> Exercise prompt
All that is needed is the lines from the one containing "[Twitter] (186, 985)" through the end of the listing, printed exactly, with no pictures among them.

** Provided records follows **

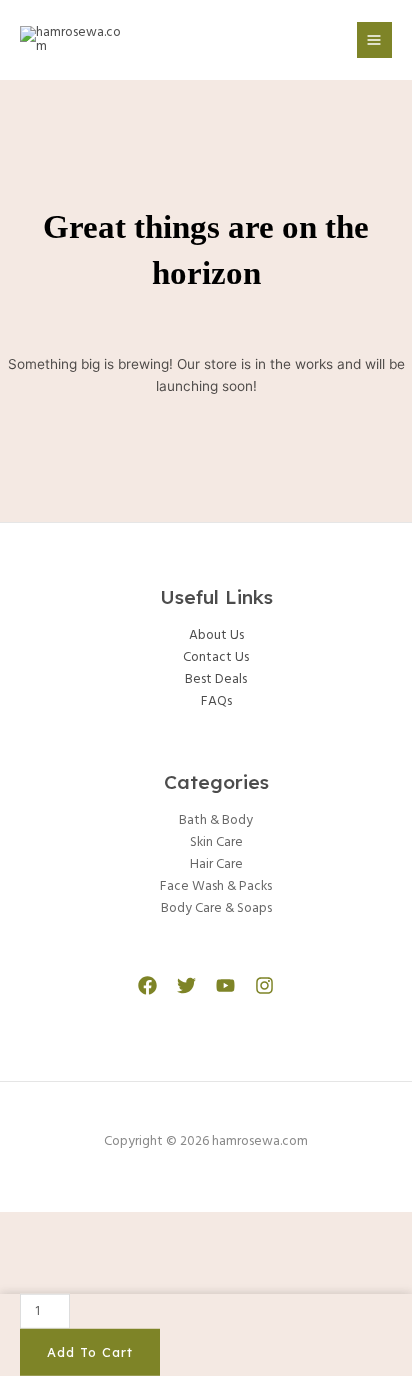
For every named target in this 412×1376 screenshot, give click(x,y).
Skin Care (216, 842)
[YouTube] (225, 985)
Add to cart (90, 1352)
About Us (216, 635)
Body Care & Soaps (216, 908)
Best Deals (216, 679)
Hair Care (216, 864)
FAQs (216, 701)
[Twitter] (186, 985)
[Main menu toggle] (374, 39)
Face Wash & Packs (216, 886)
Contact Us (216, 657)
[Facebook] (147, 985)
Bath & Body (216, 820)
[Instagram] (264, 985)
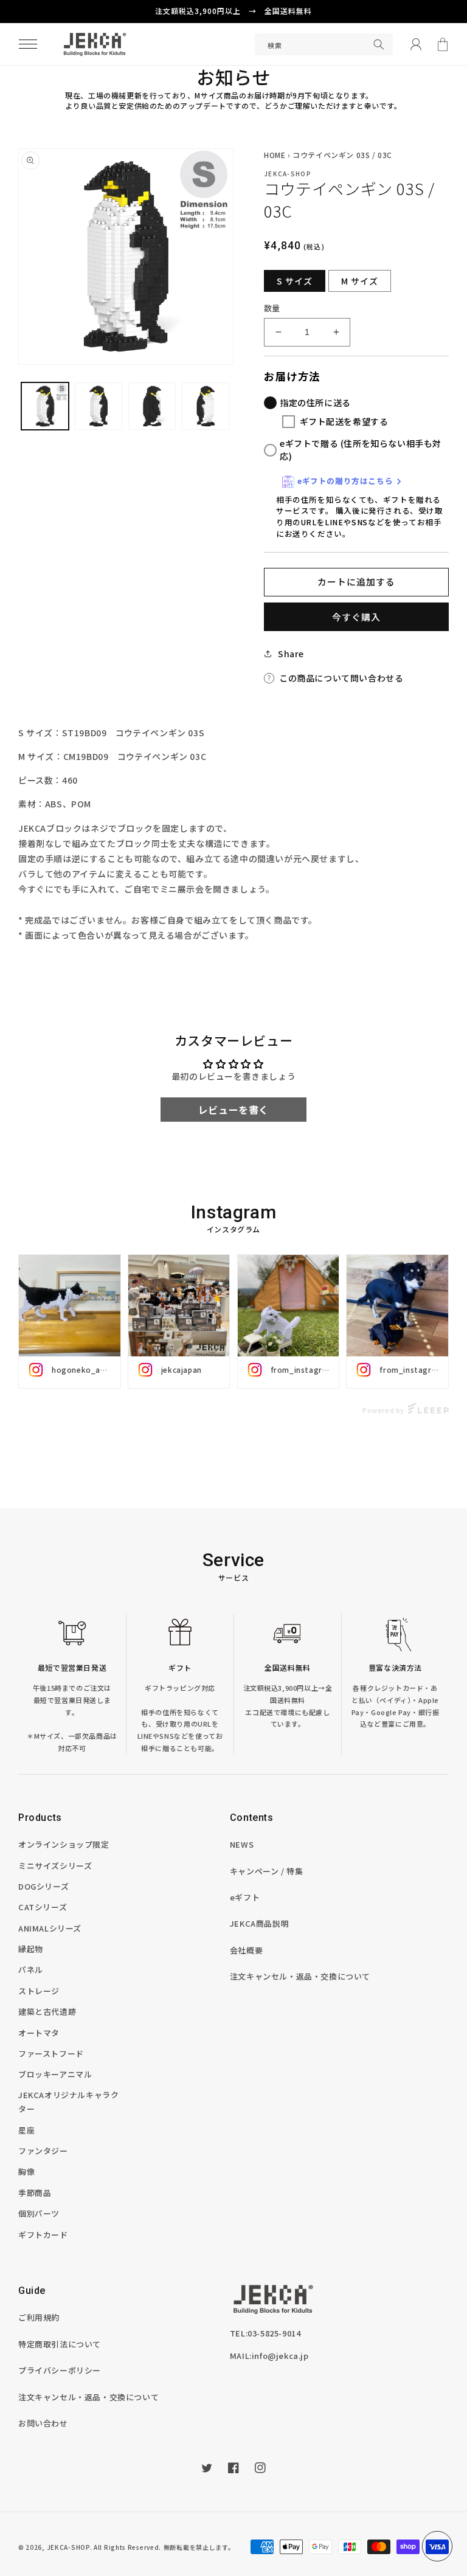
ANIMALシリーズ (49, 1928)
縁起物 (30, 1949)
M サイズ (359, 281)
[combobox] (324, 44)
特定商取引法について (59, 2344)
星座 (26, 2130)
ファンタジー (43, 2150)
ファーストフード (51, 2053)
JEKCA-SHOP (68, 2547)
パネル (30, 1969)
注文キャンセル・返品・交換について (300, 1976)
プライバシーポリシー (59, 2370)
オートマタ (39, 2033)
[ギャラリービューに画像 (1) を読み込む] (45, 406)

** End of Provided records **

> Response to the task
[Twitter] (186, 985)
[Main menu toggle] (374, 39)
Face Wash & Packs (216, 886)
Contact Us (216, 657)
[Facebook] (147, 985)
Bath & Body (216, 820)
[Instagram] (264, 985)
ANIMALシリーズ (49, 1928)
縁起物 (30, 1949)
M サイズ (359, 281)
[combobox] (324, 44)
特定商取引法について (59, 2344)
星座 (26, 2130)
ファンタジー (43, 2150)
ファーストフード (51, 2053)
JEKCA-SHOP (68, 2547)
パネル (30, 1969)
注文キャンセル・返品・交換について (300, 1976)
プライバシーポリシー (59, 2370)
オートマタ (39, 2033)
[ギャラリービューに画像 (1) を読み込む] (45, 406)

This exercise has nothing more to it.